**Task requirements**
- A) Please reproduce the portion of the text on photon blockade in coupled cavities starting at "Photon blockade induced" and ending at "of many-body phenomena.".
- B) Using the text on photon blockade in coupled cavities, answer these:
(i) Apart from an atom, what two kinds of two-level system could be coupled to each cavity?
(ii) What induces the transition from the Mott phase to a photonic superfluid?
(iii) In the circuit quantum electrodynamics architecture, what are the two Cooper pair boxes strongly coupled to?

Text excerpt below:

Photon blockade induced Mott transitions, spin models, and QIP in coupled micro-cavity arrays.

The studies of insulator to superfluid transitions in many body systems and their realization in optical lattices have opened great possibilities for simulating many body systems. It is thus interesting to explore which other systems permit such phases and simulations, especially if the problem of accessibility of the individual sites is not present. Particularly arresting will be to find such phases in a system of photons which, by being non-interacting, are unlikely candidates for the studies of many-body phenomena.

Together with M. Santos(Univ. of Minas Gerais) and S. Bose(UCL) I have managed to show , that a Mott phase can arise in an array of coupled high Q electromagnetic cavities between which photons can hop, when each cavity is coupled to a single two level system. The latter could be an atom or a quantum dot or even a Cooper pair box. In this phase each atom-cavity system has the same integral number of polaritonic (atomic plus photonic) excitations. It occurs for resonant photonic and atomic frequencies when photon blockade provides an effective repulsion between the excitations in each atom-cavity system. Detuning the atomic and photonic frequencies suppresses this repulsion and induces a transition from the Mott phase to a photonic superfluid. We have also shown that for zero detuning, the system can simulate the dynamics of a spin chain with arbitrary number of excitations. This could be used for various quantum information processing

The most promising technologies for implementing these ideas are shown in the illustration above. In the first, an array of coupled defects in a photonic band gap material is shown. These could be doped with single atoms, or quantum dots already existing in the substrate. The second one is showing a series of coupled toroidal microresonators. Here single atoms could be trapped near the surface and coupled with the resonator’s circulating light modes. The third one describes a circuit quantum electrodynamics architecture. There two superconducting charged qubits-Cooper pair boxes-are coupled strongly to a coplanar transmission line resonator.

End of Text excerpt.
Dataset content below:

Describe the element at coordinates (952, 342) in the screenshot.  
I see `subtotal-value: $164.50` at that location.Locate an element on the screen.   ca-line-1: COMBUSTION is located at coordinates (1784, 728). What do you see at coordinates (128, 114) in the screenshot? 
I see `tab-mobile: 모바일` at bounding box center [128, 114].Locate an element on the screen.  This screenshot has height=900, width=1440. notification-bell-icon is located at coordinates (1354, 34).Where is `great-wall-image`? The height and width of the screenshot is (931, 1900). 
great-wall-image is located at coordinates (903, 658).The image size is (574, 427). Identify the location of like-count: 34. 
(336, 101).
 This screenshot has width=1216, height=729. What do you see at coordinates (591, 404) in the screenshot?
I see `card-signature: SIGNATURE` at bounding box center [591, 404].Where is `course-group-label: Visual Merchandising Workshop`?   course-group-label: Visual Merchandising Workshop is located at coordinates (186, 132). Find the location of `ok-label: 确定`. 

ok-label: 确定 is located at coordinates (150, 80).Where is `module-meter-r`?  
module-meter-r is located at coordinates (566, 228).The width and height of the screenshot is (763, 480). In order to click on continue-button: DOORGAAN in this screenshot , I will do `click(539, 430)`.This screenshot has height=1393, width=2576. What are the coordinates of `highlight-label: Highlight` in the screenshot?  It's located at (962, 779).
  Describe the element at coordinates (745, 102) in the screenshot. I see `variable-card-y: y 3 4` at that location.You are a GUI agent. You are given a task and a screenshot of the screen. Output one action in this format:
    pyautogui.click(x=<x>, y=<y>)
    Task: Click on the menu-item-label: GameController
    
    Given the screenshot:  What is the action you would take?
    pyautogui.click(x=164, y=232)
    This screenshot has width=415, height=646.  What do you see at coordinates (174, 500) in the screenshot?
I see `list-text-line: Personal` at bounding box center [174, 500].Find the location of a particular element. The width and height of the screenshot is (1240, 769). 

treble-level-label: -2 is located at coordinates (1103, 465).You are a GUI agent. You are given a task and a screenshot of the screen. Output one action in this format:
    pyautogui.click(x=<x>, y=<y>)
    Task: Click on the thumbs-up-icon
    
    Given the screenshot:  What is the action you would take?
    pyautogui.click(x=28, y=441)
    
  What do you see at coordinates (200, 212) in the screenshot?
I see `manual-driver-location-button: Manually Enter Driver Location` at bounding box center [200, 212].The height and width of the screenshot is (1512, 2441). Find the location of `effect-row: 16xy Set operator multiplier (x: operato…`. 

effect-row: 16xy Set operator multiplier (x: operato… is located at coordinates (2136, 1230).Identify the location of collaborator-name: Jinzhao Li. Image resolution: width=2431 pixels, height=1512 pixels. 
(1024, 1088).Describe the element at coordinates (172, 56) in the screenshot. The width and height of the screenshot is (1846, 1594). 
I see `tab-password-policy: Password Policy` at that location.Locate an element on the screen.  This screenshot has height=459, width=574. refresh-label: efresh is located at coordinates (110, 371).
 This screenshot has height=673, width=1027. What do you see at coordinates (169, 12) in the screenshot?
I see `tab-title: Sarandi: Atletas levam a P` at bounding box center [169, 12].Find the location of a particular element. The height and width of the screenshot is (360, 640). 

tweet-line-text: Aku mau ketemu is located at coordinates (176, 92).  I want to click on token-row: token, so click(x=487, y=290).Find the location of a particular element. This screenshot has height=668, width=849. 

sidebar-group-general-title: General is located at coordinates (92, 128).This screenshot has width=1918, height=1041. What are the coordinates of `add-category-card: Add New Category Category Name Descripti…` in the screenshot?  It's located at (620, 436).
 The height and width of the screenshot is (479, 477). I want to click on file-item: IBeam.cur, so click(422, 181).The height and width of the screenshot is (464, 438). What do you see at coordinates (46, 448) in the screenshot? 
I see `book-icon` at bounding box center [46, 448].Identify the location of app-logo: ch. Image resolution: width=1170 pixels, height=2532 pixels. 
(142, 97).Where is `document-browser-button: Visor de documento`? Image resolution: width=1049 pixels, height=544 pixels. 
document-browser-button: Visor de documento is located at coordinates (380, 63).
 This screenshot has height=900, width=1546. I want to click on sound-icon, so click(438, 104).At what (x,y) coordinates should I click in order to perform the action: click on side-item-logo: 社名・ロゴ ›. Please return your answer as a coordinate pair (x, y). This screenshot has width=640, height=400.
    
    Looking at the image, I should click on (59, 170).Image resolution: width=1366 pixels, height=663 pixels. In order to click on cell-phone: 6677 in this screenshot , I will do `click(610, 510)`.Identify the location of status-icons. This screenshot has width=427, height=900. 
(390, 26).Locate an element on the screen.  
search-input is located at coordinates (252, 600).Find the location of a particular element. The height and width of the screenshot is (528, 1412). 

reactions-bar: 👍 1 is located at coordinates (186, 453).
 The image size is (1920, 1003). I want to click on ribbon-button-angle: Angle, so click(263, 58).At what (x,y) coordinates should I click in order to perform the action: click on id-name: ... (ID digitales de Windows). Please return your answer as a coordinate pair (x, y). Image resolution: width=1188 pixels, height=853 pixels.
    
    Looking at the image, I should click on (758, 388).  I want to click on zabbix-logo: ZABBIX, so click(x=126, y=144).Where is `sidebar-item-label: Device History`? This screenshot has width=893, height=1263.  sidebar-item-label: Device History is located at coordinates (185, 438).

End of Dataset content.

**Answers to the problems**
- A)
Photon blockade induced Mott transitions, spin models, and QIP in coupled micro-cavity arrays.

The studies of insulator to superfluid transitions in many body systems and their realization in optical lattices have opened great possibilities for simulating many body systems. It is thus interesting to explore which other systems permit such phases and simulations, especially if the problem of accessibility of the individual sites is not present. Particularly arresting will be to find such phases in a system of photons which, by being non-interacting, are unlikely candidates for the studies of many-body phenomena.

- B)
(i) A quantum dot or a Cooper pair box.
(ii) Detuning the atomic and photonic frequencies.
(iii) A coplanar transmission line resonator.